## Supplied data:

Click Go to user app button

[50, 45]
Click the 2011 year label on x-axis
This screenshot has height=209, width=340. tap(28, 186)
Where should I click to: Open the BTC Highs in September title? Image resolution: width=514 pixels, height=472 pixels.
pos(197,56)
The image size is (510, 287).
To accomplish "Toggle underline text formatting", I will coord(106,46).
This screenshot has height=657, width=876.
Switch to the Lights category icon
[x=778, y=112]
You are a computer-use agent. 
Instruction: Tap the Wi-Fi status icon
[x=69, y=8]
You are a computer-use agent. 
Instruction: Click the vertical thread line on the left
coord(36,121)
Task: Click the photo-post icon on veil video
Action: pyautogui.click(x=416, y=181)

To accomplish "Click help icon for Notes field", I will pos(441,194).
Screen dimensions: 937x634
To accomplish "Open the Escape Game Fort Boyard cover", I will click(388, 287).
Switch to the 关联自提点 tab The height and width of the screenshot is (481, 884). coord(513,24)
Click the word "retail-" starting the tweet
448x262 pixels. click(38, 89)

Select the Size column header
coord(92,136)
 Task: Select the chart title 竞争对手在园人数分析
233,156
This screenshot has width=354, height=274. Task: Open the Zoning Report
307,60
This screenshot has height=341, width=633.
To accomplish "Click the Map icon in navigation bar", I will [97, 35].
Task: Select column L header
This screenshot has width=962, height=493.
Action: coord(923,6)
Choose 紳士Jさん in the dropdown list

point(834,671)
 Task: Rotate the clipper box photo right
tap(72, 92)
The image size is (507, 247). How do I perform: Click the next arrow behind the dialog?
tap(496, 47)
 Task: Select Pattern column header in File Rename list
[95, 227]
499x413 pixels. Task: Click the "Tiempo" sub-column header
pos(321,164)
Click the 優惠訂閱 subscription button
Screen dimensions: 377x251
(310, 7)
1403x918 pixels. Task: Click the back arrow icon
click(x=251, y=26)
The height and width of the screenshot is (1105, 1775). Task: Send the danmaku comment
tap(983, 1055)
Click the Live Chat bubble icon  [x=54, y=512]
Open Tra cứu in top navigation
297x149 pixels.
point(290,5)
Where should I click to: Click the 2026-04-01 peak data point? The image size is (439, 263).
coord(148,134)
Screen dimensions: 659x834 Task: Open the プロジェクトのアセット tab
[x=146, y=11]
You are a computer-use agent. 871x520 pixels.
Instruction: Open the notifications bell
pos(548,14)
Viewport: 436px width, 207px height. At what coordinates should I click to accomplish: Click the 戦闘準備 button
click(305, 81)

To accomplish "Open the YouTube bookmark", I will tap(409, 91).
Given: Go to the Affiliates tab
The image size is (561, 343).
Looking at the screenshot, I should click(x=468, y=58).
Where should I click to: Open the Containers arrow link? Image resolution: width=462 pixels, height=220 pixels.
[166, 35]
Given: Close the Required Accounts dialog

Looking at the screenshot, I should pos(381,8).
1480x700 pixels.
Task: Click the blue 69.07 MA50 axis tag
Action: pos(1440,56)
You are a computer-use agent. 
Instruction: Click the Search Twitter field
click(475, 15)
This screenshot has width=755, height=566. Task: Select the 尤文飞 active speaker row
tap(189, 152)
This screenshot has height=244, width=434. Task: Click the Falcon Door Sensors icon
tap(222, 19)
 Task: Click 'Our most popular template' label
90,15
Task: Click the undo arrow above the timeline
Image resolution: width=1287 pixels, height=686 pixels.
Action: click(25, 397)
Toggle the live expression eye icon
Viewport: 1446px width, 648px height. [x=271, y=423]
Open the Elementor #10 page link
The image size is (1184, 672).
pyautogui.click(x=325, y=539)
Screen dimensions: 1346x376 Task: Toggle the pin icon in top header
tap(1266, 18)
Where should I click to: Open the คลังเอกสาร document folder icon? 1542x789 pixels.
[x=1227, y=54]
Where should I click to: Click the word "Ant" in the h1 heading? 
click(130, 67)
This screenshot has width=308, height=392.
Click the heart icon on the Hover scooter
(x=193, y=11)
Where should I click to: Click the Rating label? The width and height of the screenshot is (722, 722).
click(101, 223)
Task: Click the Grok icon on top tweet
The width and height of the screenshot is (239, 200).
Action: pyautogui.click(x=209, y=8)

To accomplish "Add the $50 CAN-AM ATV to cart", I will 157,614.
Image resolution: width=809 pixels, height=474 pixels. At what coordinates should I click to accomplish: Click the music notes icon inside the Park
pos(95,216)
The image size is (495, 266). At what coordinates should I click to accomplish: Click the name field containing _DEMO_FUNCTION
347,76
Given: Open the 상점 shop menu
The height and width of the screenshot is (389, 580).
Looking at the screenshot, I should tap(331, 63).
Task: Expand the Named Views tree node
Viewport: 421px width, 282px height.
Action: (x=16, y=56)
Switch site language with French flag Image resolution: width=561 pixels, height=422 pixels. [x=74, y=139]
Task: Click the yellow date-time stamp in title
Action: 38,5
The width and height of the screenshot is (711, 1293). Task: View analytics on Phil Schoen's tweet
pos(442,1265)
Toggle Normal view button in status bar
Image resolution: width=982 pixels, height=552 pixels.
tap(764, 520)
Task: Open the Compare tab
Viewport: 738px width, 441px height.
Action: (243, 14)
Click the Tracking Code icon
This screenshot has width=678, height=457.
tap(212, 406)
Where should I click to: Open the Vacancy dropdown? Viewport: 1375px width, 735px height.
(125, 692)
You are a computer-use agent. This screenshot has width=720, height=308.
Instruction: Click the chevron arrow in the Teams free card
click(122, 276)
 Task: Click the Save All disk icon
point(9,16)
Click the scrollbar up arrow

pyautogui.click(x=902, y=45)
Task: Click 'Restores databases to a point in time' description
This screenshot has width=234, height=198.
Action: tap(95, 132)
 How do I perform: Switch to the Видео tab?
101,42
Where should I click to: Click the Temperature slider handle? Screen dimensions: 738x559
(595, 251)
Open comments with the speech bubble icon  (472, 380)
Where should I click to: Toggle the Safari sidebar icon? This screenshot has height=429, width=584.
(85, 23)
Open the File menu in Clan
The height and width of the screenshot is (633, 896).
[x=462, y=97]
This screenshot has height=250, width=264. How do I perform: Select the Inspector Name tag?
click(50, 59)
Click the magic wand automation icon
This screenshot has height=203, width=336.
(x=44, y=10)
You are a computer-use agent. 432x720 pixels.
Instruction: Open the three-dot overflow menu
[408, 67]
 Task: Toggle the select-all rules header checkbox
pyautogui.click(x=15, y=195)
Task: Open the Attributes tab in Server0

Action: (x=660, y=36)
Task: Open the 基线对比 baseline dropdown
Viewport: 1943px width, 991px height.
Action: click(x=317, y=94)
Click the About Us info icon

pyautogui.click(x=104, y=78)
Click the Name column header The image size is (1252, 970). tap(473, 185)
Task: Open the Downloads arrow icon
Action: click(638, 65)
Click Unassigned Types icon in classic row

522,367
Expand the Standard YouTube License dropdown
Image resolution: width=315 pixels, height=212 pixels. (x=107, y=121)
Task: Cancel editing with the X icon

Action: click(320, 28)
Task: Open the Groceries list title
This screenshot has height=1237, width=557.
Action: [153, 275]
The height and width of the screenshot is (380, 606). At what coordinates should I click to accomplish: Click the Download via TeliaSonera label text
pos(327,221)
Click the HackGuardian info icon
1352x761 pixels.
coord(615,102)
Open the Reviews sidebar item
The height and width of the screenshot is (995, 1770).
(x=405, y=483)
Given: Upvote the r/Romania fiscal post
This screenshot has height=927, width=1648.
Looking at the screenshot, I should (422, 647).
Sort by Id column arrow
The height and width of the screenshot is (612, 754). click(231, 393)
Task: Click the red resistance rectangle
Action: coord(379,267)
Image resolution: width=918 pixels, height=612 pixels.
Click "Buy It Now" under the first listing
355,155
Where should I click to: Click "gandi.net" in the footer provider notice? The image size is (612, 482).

## Assignment:
This exercise requires the entries above to be restated exactly.

## Problem solution:
Click Go to user app button

[50, 45]
Click the 2011 year label on x-axis
This screenshot has height=209, width=340. tap(28, 186)
Where should I click to: Open the BTC Highs in September title? Image resolution: width=514 pixels, height=472 pixels.
pos(197,56)
The image size is (510, 287).
To accomplish "Toggle underline text formatting", I will coord(106,46).
This screenshot has height=657, width=876.
Switch to the Lights category icon
[x=778, y=112]
You are a computer-use agent. 
Instruction: Tap the Wi-Fi status icon
[x=69, y=8]
You are a computer-use agent. 
Instruction: Click the vertical thread line on the left
coord(36,121)
Task: Click the photo-post icon on veil video
Action: pyautogui.click(x=416, y=181)

To accomplish "Click help icon for Notes field", I will pos(441,194).
Screen dimensions: 937x634
To accomplish "Open the Escape Game Fort Boyard cover", I will click(388, 287).
Switch to the 关联自提点 tab The height and width of the screenshot is (481, 884). coord(513,24)
Click the word "retail-" starting the tweet
448x262 pixels. click(38, 89)

Select the Size column header
coord(92,136)
 Task: Select the chart title 竞争对手在园人数分析
233,156
This screenshot has width=354, height=274. Task: Open the Zoning Report
307,60
This screenshot has height=341, width=633.
To accomplish "Click the Map icon in navigation bar", I will [97, 35].
Task: Select column L header
This screenshot has width=962, height=493.
Action: coord(923,6)
Choose 紳士Jさん in the dropdown list

point(834,671)
 Task: Rotate the clipper box photo right
tap(72, 92)
The image size is (507, 247). How do I perform: Click the next arrow behind the dialog?
tap(496, 47)
 Task: Select Pattern column header in File Rename list
[95, 227]
499x413 pixels. Task: Click the "Tiempo" sub-column header
pos(321,164)
Click the 優惠訂閱 subscription button
Screen dimensions: 377x251
(310, 7)
1403x918 pixels. Task: Click the back arrow icon
click(x=251, y=26)
The height and width of the screenshot is (1105, 1775). Task: Send the danmaku comment
tap(983, 1055)
Click the Live Chat bubble icon  [x=54, y=512]
Open Tra cứu in top navigation
297x149 pixels.
point(290,5)
Where should I click to: Click the 2026-04-01 peak data point? The image size is (439, 263).
coord(148,134)
Screen dimensions: 659x834 Task: Open the プロジェクトのアセット tab
[x=146, y=11]
You are a computer-use agent. 871x520 pixels.
Instruction: Open the notifications bell
pos(548,14)
Viewport: 436px width, 207px height. At what coordinates should I click to accomplish: Click the 戦闘準備 button
click(305, 81)

To accomplish "Open the YouTube bookmark", I will tap(409, 91).
Given: Go to the Affiliates tab
The image size is (561, 343).
Looking at the screenshot, I should click(x=468, y=58).
Where should I click to: Open the Containers arrow link? Image resolution: width=462 pixels, height=220 pixels.
[166, 35]
Given: Close the Required Accounts dialog

Looking at the screenshot, I should pos(381,8).
1480x700 pixels.
Task: Click the blue 69.07 MA50 axis tag
Action: pos(1440,56)
You are a computer-use agent. 
Instruction: Click the Search Twitter field
click(475, 15)
This screenshot has width=755, height=566. Task: Select the 尤文飞 active speaker row
tap(189, 152)
This screenshot has height=244, width=434. Task: Click the Falcon Door Sensors icon
tap(222, 19)
 Task: Click 'Our most popular template' label
90,15
Task: Click the undo arrow above the timeline
Image resolution: width=1287 pixels, height=686 pixels.
Action: click(25, 397)
Toggle the live expression eye icon
Viewport: 1446px width, 648px height. [x=271, y=423]
Open the Elementor #10 page link
The image size is (1184, 672).
pyautogui.click(x=325, y=539)
Screen dimensions: 1346x376 Task: Toggle the pin icon in top header
tap(1266, 18)
Where should I click to: Open the คลังเอกสาร document folder icon? 1542x789 pixels.
[x=1227, y=54]
Where should I click to: Click the word "Ant" in the h1 heading? 
click(130, 67)
This screenshot has width=308, height=392.
Click the heart icon on the Hover scooter
(x=193, y=11)
Where should I click to: Click the Rating label? The width and height of the screenshot is (722, 722).
click(101, 223)
Task: Click the Grok icon on top tweet
The width and height of the screenshot is (239, 200).
Action: pyautogui.click(x=209, y=8)

To accomplish "Add the $50 CAN-AM ATV to cart", I will 157,614.
Image resolution: width=809 pixels, height=474 pixels. At what coordinates should I click to accomplish: Click the music notes icon inside the Park
pos(95,216)
The image size is (495, 266). At what coordinates should I click to accomplish: Click the name field containing _DEMO_FUNCTION
347,76
Given: Open the 상점 shop menu
The height and width of the screenshot is (389, 580).
Looking at the screenshot, I should tap(331, 63).
Task: Expand the Named Views tree node
Viewport: 421px width, 282px height.
Action: (x=16, y=56)
Switch site language with French flag Image resolution: width=561 pixels, height=422 pixels. [x=74, y=139]
Task: Click the yellow date-time stamp in title
Action: 38,5
The width and height of the screenshot is (711, 1293). Task: View analytics on Phil Schoen's tweet
pos(442,1265)
Toggle Normal view button in status bar
Image resolution: width=982 pixels, height=552 pixels.
tap(764, 520)
Task: Open the Compare tab
Viewport: 738px width, 441px height.
Action: (243, 14)
Click the Tracking Code icon
This screenshot has width=678, height=457.
tap(212, 406)
Where should I click to: Open the Vacancy dropdown? Viewport: 1375px width, 735px height.
(125, 692)
You are a computer-use agent. This screenshot has width=720, height=308.
Instruction: Click the chevron arrow in the Teams free card
click(122, 276)
 Task: Click the Save All disk icon
point(9,16)
Click the scrollbar up arrow

pyautogui.click(x=902, y=45)
Task: Click 'Restores databases to a point in time' description
This screenshot has width=234, height=198.
Action: tap(95, 132)
 How do I perform: Switch to the Видео tab?
101,42
Where should I click to: Click the Temperature slider handle? Screen dimensions: 738x559
(595, 251)
Open comments with the speech bubble icon  (472, 380)
Where should I click to: Toggle the Safari sidebar icon? This screenshot has height=429, width=584.
(85, 23)
Open the File menu in Clan
The height and width of the screenshot is (633, 896).
[x=462, y=97]
This screenshot has height=250, width=264. How do I perform: Select the Inspector Name tag?
click(50, 59)
Click the magic wand automation icon
This screenshot has height=203, width=336.
(x=44, y=10)
You are a computer-use agent. 432x720 pixels.
Instruction: Open the three-dot overflow menu
[408, 67]
 Task: Toggle the select-all rules header checkbox
pyautogui.click(x=15, y=195)
Task: Open the Attributes tab in Server0

Action: (x=660, y=36)
Task: Open the 基线对比 baseline dropdown
Viewport: 1943px width, 991px height.
Action: click(x=317, y=94)
Click the About Us info icon

pyautogui.click(x=104, y=78)
Click the Name column header The image size is (1252, 970). tap(473, 185)
Task: Open the Downloads arrow icon
Action: click(638, 65)
Click Unassigned Types icon in classic row

522,367
Expand the Standard YouTube License dropdown
Image resolution: width=315 pixels, height=212 pixels. (x=107, y=121)
Task: Cancel editing with the X icon

Action: click(320, 28)
Task: Open the Groceries list title
This screenshot has height=1237, width=557.
Action: [153, 275]
The height and width of the screenshot is (380, 606). At what coordinates should I click to accomplish: Click the Download via TeliaSonera label text
pos(327,221)
Click the HackGuardian info icon
1352x761 pixels.
coord(615,102)
Open the Reviews sidebar item
The height and width of the screenshot is (995, 1770).
(x=405, y=483)
Given: Upvote the r/Romania fiscal post
This screenshot has height=927, width=1648.
Looking at the screenshot, I should (422, 647).
Sort by Id column arrow
The height and width of the screenshot is (612, 754). click(231, 393)
Task: Click the red resistance rectangle
Action: coord(379,267)
Image resolution: width=918 pixels, height=612 pixels.
Click "Buy It Now" under the first listing
355,155
Where should I click to: Click "gandi.net" in the footer provider notice? The image size is (612, 482).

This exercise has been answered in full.